ACTIVITY 1:
The passage on MALD1 and MCL pathway analysis names, in parentheses, several cancer-related signatures found enriched in MCL. List every one of them.
ACTIVITY 2:
Answer these from the passage on MALD1 and MCL pathway analysis, one short line each:
(a) Which tool was used to confirm and further refine the differences found with the IPA tool?
(b) Which two DNA damage repair pathways showed significant enrichment?
(c) For the Figure 3 heatmap, what was taken as the representative value for each sample?
ACTIVITY 3:
From the passage on MALD1 and MCL pathway analysis, return the exact wording that starts at the words "Biologic pathways differentiate" and ends after the words "for each sample.".

DOCUMENT SEGMENT:
--- START ---
Pathway analysis using the IPA tool indicated that the MALD1/MCL gene signature was significantly enriched in genes involved in 2 main biologic processes, namely inflammatory responses in MALD1, and cell growth and proliferation in MCL (Fig. 3, Supplementary Table S5). These differences were confirmed and further refined using the GSEA tool. Many cancer-related signatures (cell cycle and proliferation, Myc deregulation, and self-renewal), as well as gene signatures associated to cyclin D1/Cdk4 activation, were specifically enriched in MCL. In addition, we observed a significant enrichment for DNA damage repair pathways (ATM and global genomic nucleotide excision repair pathways). Both cell cycle and DNA damage repair–related pathways have been previously invoked in the pathogenesis of MCL (28, 29). In contrast, MALD1 gene expression profiles were highly enriched in gene sets related to inflammatory responses, B-cell activation, immunoregulatory interactions, cytokine signaling, and lymphocyte/cell adhesion, and migration, suggesting that inflammatory cues drive the biology of these cells, as also supported by the histologic data (Fig. 1). Thus, gene expression analysis identified significant differences in selected gene expression programs between MCL and MALD1 B cells, in concordance with the clinical and histologic evidence.

Figure 3.

Figure 3

Biologic pathways differentiate MALD1 and MCL cells. Functional heatmap showing relative enrichment of biologic pathways in the 2 groups. This heatmap was generated by aggregating results of the GSEA and IPA analyses in common categories and taking the mean of gene expression in each pathway as the representative value for each sample.
--- END ---
DATA PROVIDED:
--- START ---
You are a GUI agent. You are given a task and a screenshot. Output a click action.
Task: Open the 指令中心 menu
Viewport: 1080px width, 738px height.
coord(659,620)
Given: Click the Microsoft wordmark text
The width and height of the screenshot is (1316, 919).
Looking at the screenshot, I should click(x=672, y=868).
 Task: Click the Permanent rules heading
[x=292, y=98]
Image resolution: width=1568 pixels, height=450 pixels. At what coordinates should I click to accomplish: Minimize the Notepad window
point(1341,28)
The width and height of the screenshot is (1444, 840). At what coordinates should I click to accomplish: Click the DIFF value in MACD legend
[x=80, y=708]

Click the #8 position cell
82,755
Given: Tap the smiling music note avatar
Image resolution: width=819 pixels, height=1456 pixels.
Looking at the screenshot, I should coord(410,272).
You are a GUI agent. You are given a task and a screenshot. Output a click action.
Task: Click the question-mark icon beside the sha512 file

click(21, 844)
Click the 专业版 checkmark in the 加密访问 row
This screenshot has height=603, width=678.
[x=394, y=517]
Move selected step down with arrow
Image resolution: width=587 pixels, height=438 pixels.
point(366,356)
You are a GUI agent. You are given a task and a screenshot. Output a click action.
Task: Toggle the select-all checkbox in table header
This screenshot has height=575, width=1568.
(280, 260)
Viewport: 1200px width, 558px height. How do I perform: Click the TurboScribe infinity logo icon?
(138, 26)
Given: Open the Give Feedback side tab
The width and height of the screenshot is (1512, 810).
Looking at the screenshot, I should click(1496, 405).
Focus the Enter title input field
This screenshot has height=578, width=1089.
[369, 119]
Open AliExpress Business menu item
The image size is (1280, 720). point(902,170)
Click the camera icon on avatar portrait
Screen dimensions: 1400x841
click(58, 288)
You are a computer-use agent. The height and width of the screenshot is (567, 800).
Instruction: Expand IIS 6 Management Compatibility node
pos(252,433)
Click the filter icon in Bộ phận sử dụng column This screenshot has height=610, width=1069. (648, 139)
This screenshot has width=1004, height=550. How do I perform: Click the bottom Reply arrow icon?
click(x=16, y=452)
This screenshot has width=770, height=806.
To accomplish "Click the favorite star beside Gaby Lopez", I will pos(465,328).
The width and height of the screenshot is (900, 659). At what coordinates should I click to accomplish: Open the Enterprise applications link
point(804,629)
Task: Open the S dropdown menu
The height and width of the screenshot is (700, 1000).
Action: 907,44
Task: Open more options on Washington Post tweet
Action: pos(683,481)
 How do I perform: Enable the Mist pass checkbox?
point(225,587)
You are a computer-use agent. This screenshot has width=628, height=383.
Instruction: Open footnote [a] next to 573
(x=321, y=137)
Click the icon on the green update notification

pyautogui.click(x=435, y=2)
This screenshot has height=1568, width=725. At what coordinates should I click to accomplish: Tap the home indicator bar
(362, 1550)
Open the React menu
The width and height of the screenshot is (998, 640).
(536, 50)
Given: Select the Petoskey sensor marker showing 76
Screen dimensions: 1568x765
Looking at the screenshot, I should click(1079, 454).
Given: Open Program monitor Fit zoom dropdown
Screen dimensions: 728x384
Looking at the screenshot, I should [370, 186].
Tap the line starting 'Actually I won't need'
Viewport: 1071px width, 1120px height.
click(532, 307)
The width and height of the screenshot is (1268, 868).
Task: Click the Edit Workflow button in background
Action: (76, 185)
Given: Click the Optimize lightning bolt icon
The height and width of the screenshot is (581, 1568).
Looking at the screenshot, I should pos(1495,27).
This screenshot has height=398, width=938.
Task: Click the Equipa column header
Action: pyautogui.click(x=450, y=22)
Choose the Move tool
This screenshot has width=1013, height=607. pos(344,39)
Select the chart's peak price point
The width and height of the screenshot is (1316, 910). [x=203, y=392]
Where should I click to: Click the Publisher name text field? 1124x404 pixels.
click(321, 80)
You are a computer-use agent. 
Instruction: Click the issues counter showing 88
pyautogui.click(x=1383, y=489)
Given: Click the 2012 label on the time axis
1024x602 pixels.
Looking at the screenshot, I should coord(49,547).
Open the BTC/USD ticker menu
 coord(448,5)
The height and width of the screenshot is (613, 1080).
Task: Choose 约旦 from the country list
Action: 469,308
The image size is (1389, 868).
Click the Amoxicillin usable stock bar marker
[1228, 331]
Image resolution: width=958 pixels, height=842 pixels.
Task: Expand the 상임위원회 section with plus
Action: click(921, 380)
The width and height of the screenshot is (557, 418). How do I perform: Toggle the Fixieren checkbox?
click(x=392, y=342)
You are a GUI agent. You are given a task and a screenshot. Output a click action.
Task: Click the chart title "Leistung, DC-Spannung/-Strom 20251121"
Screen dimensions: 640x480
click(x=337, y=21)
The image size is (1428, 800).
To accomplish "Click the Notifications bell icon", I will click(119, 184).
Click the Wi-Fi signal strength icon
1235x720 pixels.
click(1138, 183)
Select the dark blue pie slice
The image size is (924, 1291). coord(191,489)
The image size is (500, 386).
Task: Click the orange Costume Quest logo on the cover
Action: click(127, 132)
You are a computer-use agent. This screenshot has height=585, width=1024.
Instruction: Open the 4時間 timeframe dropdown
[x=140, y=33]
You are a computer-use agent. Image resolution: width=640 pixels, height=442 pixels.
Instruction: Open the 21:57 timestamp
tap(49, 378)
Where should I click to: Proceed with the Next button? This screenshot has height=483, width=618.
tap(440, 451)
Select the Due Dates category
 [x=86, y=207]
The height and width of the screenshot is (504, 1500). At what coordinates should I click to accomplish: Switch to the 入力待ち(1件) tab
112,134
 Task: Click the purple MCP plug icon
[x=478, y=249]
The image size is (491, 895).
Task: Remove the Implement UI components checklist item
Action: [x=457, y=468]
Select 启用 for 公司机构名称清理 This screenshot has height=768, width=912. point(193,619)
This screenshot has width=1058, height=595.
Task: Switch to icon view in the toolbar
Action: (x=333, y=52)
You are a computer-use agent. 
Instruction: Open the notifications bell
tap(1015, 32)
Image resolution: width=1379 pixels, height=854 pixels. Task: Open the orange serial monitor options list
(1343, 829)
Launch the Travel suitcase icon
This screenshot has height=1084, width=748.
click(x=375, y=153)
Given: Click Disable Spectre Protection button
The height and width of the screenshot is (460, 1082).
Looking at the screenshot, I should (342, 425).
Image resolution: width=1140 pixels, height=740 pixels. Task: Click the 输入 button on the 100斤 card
--- END ---
WRITTEN RESPONSE 1:
- cell cycle and proliferation
- Myc deregulation
- self-renewal

WRITTEN RESPONSE 2:
(a) The GSEA tool.
(b) ATM and global genomic nucleotide excision repair pathways.
(c) The mean of gene expression in each pathway.

WRITTEN RESPONSE 3:
Biologic pathways differentiate MALD1 and MCL cells. Functional heatmap showing relative enrichment of biologic pathways in the 2 groups. This heatmap was generated by aggregating results of the GSEA and IPA analyses in common categories and taking the mean of gene expression in each pathway as the representative value for each sample.